State lawmakers and voters agree on one thing: transparency in government.

Local government, that is. State government remains exempt.

Did voters know that when they approved Proposition 42 on June 3?

The proposition – approved by 61.7% of California’s electorate – puts into the state’s constitution a provision requiring local governments and agencies to comply with laws – the Public Records Act and the Brown Act — governing open meetings and access to public records.

Before this, the costs of covering those statutes was picked up by the state. Now, the local entities will cover the tab themselves.

By one estimate, the cost comes to about $48 million annually statewide. That figure includes staff pay to provide documents, paperwork costs such as copying and posting agendas, and legal costs to vet the information requests. In the context of a $100 billion state budget, the number may not appear large but strapped local governments, however, have a different view.

“When the Legislature says you have to respond, there is a cost to that. No matter if you are a teeny, tiny special district or Los Angeles County. They do not differentiate your ability to retain records.  The Legislature sets the rules,” said Jean Hurst of the California State Association of Counties, which did not take an official position on the ballot proposition.

Unchanged is state lawmakers’ own exemption from the open-meeting law, the Ralph M. Brown Act, the 60-year-old statute that deals with, among other things, close-door meetings and the advance posting of agendas by hundreds of city councils, 58 boards of supervisors, some 1,000 school districts and hundreds of other local agencies and special districts.

The Legislature has its own rules dealing with access to public documents. Those rules were not covered in Proposition 42.

Exempting themselves while forcing others to comply isn’t popular among the locals, although they were hesitant to complain for fear of appearing to be against open government.

“The only thing I think is notable is this is an important public policy measure, but it doesn’t seem to address the state. It addresses local agencies only,” Santa Rosa City Manager Kathy Millison said. “So we’re left wondering why that has been left out, but it will and does potentially have an effect on the cost.”

“The state has suspended those payments for about three years,” she added, “and that has not prevented us from fully complying with the Act.”

David Rabbitt, chairman of the Sonoma County Board of Supervisors, agreed.

“We’re supportive of Prop 42 because we have already been doing all of those things that the Brown Act has us do. And I think that’s just what good governance is all about, including putting up with some pretty erroneous public records requests, which you know can get expensive for all taxpayers,” he said. “But I think at the same time … it’s important for people to have access to information.”

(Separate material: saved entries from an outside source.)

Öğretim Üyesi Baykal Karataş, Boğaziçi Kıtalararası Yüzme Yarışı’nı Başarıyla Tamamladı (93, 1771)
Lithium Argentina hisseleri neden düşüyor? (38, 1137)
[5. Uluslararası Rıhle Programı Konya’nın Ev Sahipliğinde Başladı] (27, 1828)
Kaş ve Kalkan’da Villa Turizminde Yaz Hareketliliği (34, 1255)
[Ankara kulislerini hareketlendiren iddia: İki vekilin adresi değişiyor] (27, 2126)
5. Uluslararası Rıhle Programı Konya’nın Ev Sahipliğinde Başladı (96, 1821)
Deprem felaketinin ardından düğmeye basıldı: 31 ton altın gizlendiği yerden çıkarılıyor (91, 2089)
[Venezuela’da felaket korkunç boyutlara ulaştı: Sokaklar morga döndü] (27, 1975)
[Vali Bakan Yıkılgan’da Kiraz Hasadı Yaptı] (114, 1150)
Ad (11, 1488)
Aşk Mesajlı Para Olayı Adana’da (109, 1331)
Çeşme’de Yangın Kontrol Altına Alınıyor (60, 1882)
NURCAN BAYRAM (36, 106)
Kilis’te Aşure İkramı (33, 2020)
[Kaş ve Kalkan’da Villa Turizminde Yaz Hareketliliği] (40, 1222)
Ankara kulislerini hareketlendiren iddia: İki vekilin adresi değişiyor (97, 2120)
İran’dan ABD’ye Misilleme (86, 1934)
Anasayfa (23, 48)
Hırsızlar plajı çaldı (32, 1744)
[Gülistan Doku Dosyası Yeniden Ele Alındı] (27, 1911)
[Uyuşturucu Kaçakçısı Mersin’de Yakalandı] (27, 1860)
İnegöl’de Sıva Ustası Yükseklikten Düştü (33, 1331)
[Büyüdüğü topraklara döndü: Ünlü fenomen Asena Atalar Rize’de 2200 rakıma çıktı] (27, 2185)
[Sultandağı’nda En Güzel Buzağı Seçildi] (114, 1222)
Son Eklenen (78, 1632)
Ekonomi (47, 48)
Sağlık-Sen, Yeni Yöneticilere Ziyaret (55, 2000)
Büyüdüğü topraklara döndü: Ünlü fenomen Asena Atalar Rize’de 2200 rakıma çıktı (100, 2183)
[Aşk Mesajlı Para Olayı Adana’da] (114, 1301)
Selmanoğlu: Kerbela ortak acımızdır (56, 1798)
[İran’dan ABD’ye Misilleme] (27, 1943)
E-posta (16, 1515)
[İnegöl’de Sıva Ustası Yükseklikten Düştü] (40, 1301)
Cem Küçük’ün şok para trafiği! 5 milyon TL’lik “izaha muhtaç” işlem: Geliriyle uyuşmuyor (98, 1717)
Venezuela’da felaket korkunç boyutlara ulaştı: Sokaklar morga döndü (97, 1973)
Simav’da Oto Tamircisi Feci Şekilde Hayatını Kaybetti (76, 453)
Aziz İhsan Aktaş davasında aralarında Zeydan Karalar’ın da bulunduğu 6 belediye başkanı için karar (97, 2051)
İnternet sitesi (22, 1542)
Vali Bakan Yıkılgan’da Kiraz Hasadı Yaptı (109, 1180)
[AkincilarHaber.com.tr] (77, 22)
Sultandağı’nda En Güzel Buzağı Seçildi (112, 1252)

State government generally is required to cover locals’ expenses in the case of a state-imposed rule.

But lawmakers believe the locals have a duty to comply with the public’s request for information and shouldn’t pay for it by billing the state. The locals, meanwhile, wonder if Proposition 42 is just the first of many attempts for the state to cut back on reimbursing local expenses.

Supporters of Proposition 42 say those costs aren’t onerous.

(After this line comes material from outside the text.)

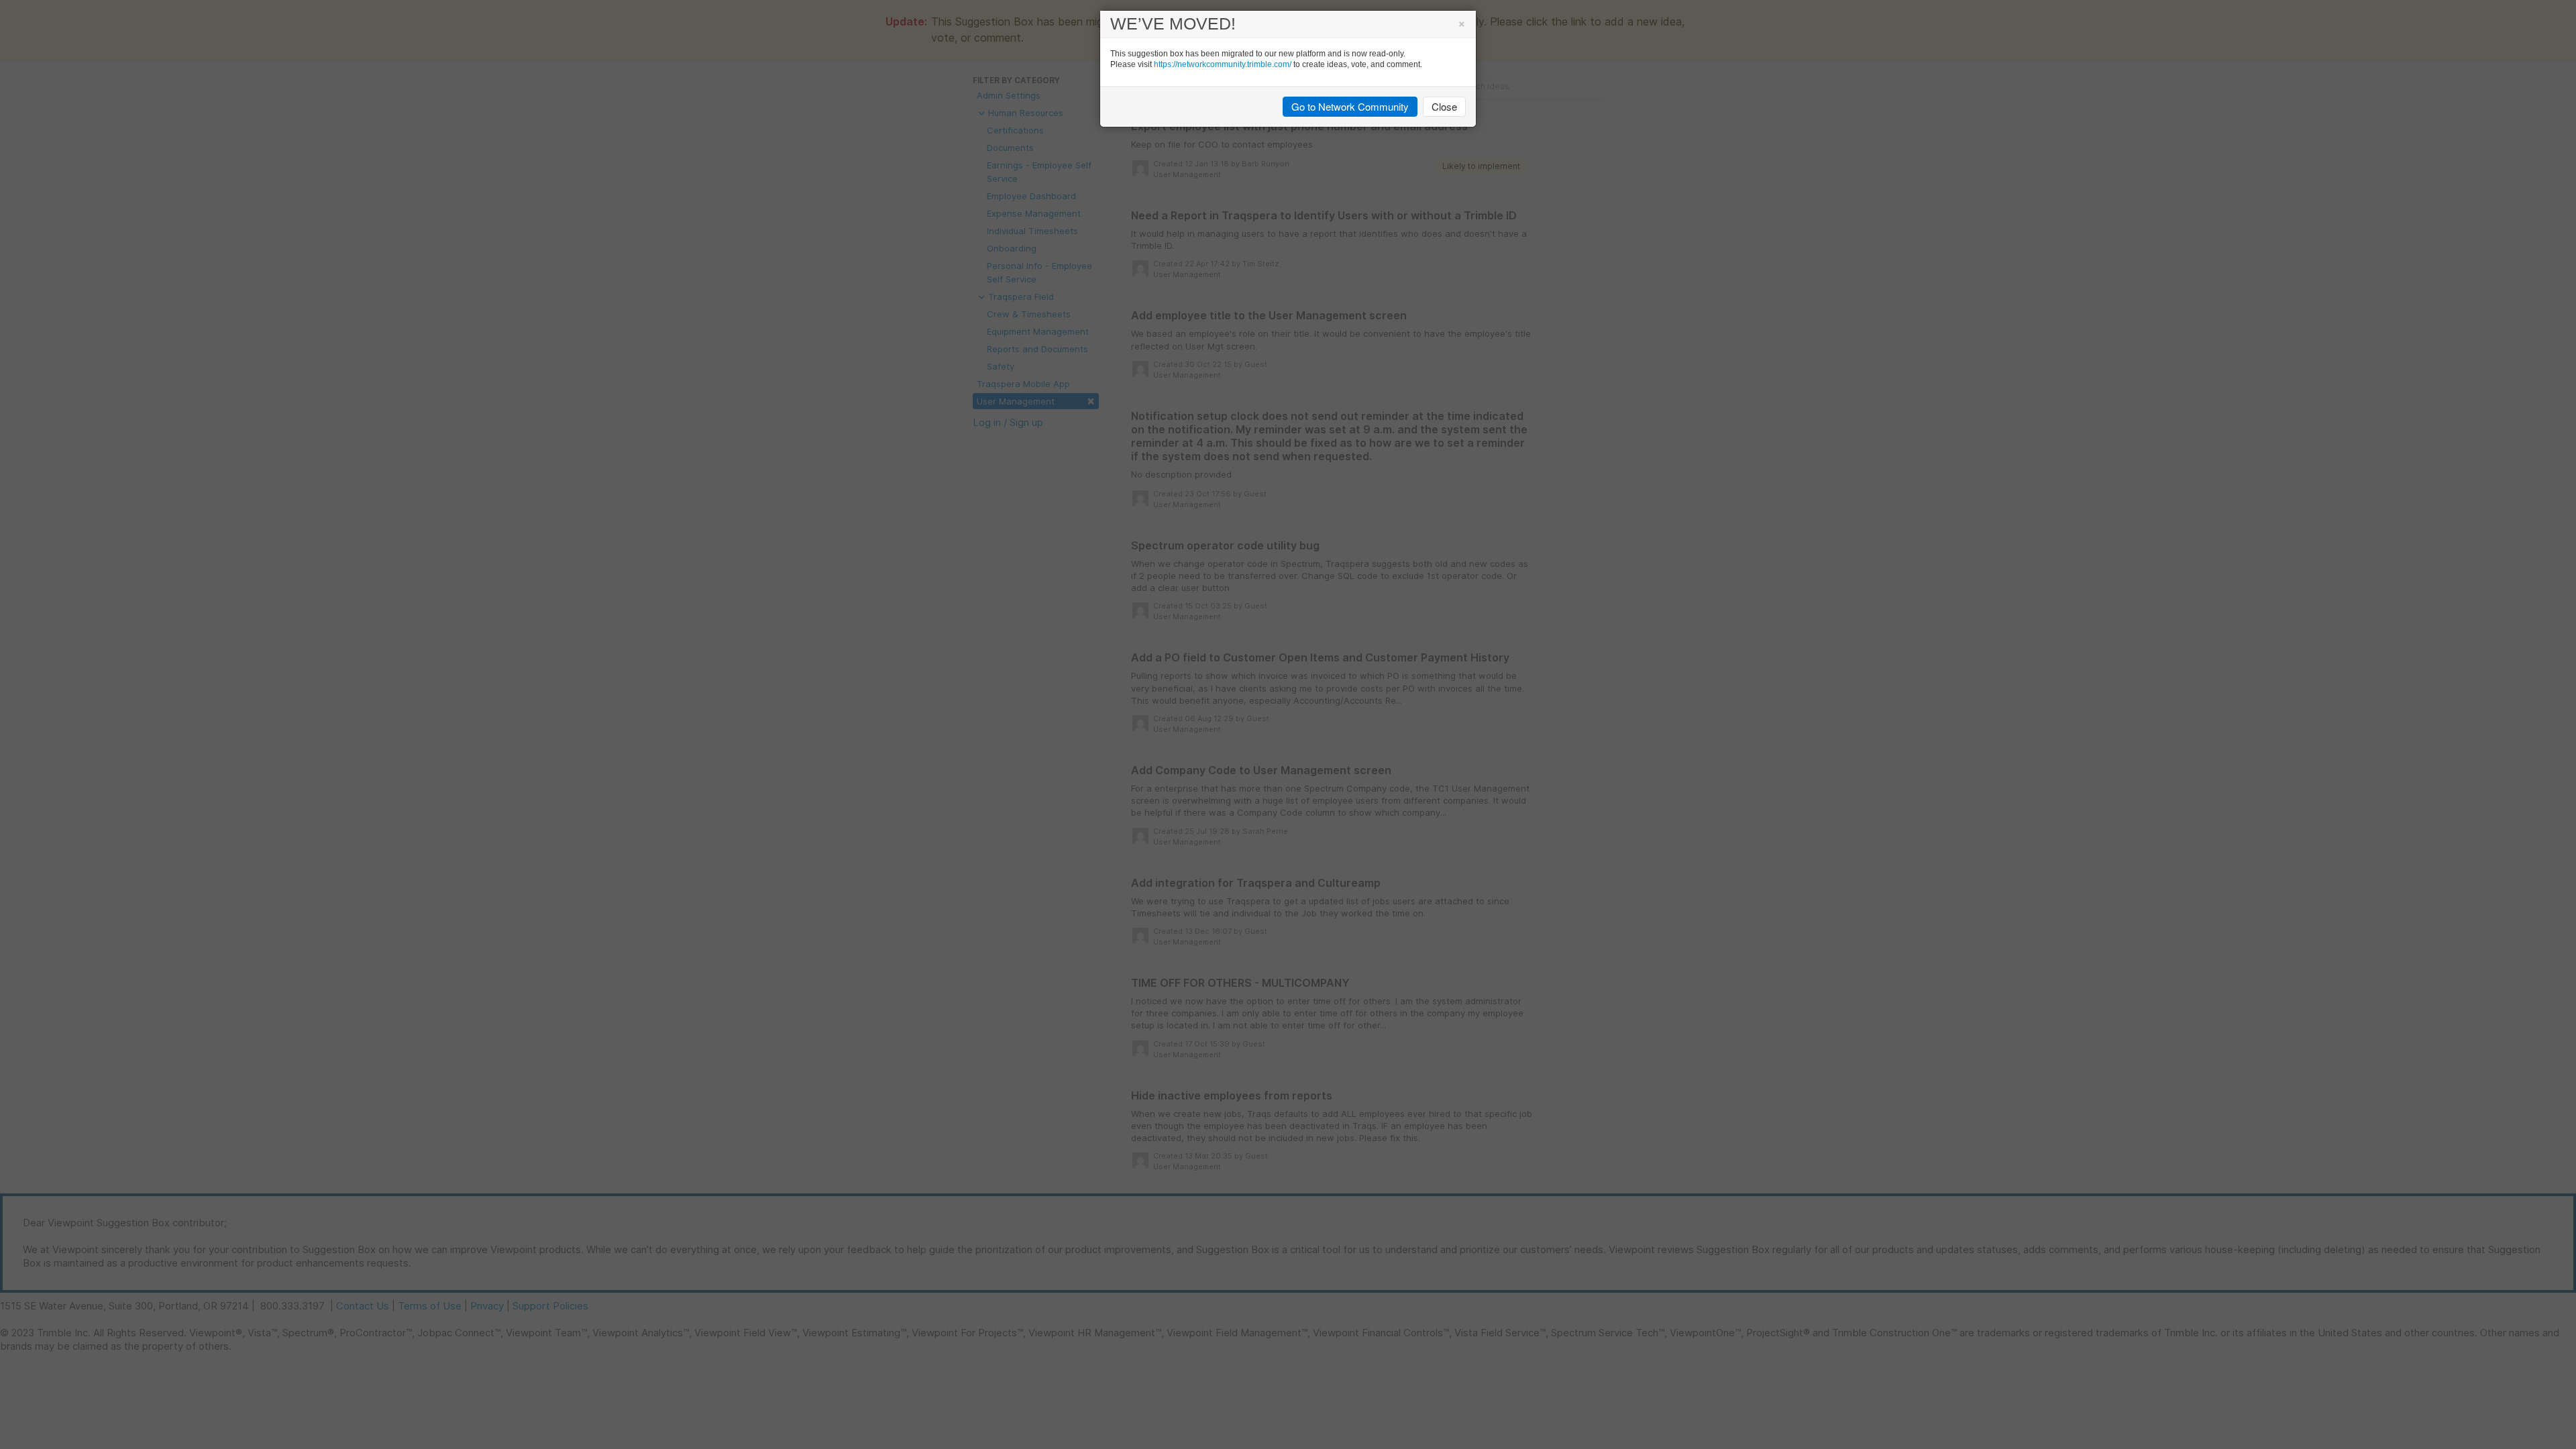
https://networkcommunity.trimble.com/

“Compliance with the Brown Act and the Public Records Act is not expensive, it’s not costly. However, in the past because local governments were able to shift these costs to the state – to force the state to reimburse them – they frankly exaggerated the costs that they were incurring so that they could have the state effectively subsidizing other local services,” said Peter Scheer of the First Amendment Coalition.

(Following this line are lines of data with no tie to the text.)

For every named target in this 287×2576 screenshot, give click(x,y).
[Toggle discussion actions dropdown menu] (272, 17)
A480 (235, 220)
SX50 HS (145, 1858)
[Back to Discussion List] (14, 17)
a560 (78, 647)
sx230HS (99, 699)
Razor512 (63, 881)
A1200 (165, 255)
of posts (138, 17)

“It was free money, ‘Why not get as much as you can?’ was their attitude,” Scheer added.

The outcome is a cost once born by the state will now be passed on to locals.

“It was maybe a calculated move by the state to save some money, knowing that it would still happen anyway,” Rabbitt said. “But it puts the burden on local government. Of course, it’s one that we acknowledge and can absorb. It’s going to be rare for any jurisdiction to say that they are not going to provide that information to the public.”

The cost argument is not persuasive, according to a veteran local-government consultant.

“Any argument using cost as an excuse not to comply is not a real one,” Mike Madrid, a principal in grassrootslab,com, an information source for local governments. Madrid said posting information required by the Brown Act online even saves the locals’ money, and helps the public better locate that information. “Not only is this efficient for the taxpayers, it’s efficient for local government.”

Locals say they can handle the cost, but wonder whether the state will continue to pursue unfunded mandates.

The Commission on State Mandates, created to study the costs born by local governments because of the state’s rules, found in 2011 that provisions added to the California Public Records Act after 1975 were eligible for state reimbursement. The same is true for the Brown Act, which has been amended several times over the years.

But lawmakers believe amending the statute isn’t sufficient, and that constitutional language carries far more weight.

“They (legislators) made a policy decision,” Hurst said. “There is a constitutional language that these records be open to the public. In the current environment, with the city of Bell and the scandals in the Legislature, of all of us who care about public service, none of us want to be accused of hiding something from the public.”

The measure, known in the Legislature as SCA 3, was placed on the ballot by lawmakers, who earlier overwhelmingly approved it 78-0 in the Assembly and 37-0 in the Senate.

Ed’s Note: Updates affiliation of Madrid, 23rd graf, and corrects identification of constitutional amendment to SCA 3, last graf.